Retype, word for word, each line between the lines holding "Open help icon beside Remove prefix" and "The image size is (512, 221).", inclusive, and leave the rest of the data alone.

**Material for this exercise:**
+ + +

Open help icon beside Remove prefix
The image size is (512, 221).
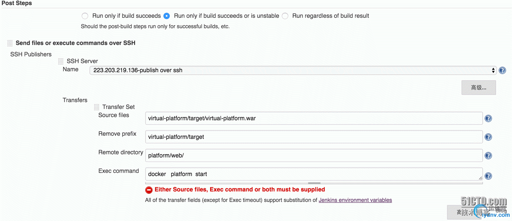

+ + +

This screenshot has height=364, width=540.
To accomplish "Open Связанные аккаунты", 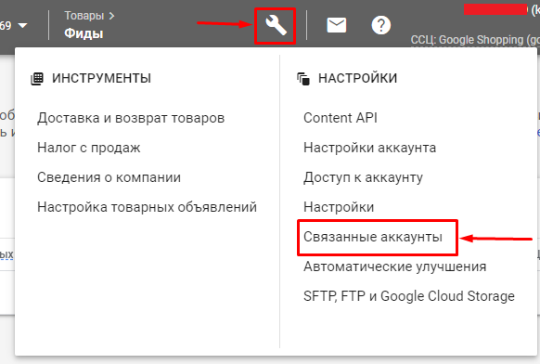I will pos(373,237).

+ + +

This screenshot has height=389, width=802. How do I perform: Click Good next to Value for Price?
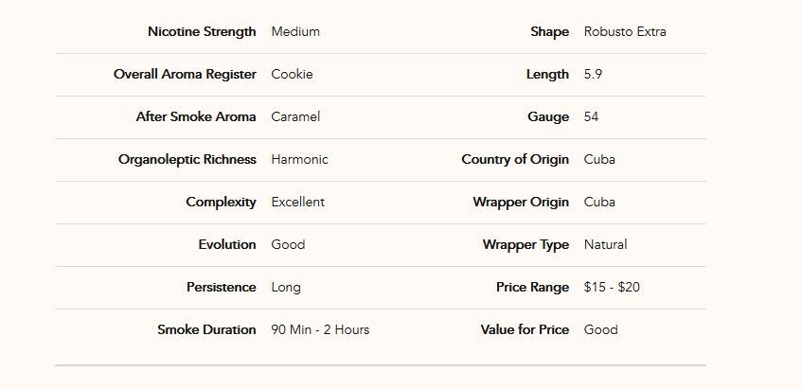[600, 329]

+ + +

**Solution to the exercise:**
Open help icon beside Remove prefix
The image size is (512, 221).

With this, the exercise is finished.